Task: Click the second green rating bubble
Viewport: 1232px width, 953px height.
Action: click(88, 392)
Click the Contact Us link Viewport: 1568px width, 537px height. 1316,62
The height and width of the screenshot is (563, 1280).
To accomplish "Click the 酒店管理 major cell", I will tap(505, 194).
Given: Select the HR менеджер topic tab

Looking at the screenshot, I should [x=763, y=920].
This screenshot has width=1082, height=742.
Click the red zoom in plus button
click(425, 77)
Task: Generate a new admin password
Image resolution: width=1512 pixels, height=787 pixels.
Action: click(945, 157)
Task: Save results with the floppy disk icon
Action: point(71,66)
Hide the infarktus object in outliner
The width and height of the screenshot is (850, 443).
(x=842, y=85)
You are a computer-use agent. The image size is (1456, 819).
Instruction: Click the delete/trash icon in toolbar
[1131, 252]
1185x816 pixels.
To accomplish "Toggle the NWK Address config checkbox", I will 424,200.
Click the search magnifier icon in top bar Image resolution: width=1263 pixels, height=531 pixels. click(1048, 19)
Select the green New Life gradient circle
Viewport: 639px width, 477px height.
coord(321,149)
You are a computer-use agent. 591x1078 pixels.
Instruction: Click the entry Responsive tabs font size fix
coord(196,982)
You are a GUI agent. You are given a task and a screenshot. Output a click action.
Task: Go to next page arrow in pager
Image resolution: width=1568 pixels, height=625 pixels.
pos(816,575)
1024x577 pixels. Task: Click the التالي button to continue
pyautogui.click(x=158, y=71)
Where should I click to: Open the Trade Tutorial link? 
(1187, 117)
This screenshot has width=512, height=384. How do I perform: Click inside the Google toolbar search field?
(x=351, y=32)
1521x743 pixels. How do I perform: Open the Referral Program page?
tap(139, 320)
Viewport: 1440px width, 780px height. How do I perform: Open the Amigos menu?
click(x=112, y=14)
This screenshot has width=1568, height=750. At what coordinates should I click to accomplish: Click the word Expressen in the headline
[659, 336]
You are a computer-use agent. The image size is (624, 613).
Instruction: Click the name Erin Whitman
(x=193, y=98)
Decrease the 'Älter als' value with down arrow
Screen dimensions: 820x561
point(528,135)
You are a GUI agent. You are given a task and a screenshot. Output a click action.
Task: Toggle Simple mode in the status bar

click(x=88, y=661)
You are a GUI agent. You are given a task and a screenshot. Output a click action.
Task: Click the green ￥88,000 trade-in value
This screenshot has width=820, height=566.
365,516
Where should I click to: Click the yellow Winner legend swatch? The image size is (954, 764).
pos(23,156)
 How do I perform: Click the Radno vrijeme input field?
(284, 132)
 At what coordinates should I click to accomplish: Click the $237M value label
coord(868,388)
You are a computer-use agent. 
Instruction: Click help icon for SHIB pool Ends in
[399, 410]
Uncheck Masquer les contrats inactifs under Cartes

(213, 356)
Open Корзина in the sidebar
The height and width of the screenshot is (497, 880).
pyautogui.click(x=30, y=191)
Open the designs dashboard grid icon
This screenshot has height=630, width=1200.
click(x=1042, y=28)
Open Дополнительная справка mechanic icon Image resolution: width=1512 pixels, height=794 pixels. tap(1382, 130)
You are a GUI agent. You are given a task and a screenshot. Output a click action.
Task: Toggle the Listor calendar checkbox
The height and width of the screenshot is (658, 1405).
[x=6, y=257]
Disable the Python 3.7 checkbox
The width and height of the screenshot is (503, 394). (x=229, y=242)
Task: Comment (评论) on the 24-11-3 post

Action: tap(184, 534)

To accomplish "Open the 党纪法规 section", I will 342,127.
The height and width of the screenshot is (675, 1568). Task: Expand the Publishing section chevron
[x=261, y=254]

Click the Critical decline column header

○ ○ ○

■ TASK ITEM ■
In the records above, some lines may contain the word "arrow"; copy every one of them.

■ SOLUTION FOR THIS EXERCISE ■
Task: Go to next page arrow in pager
Decrease the 'Älter als' value with down arrow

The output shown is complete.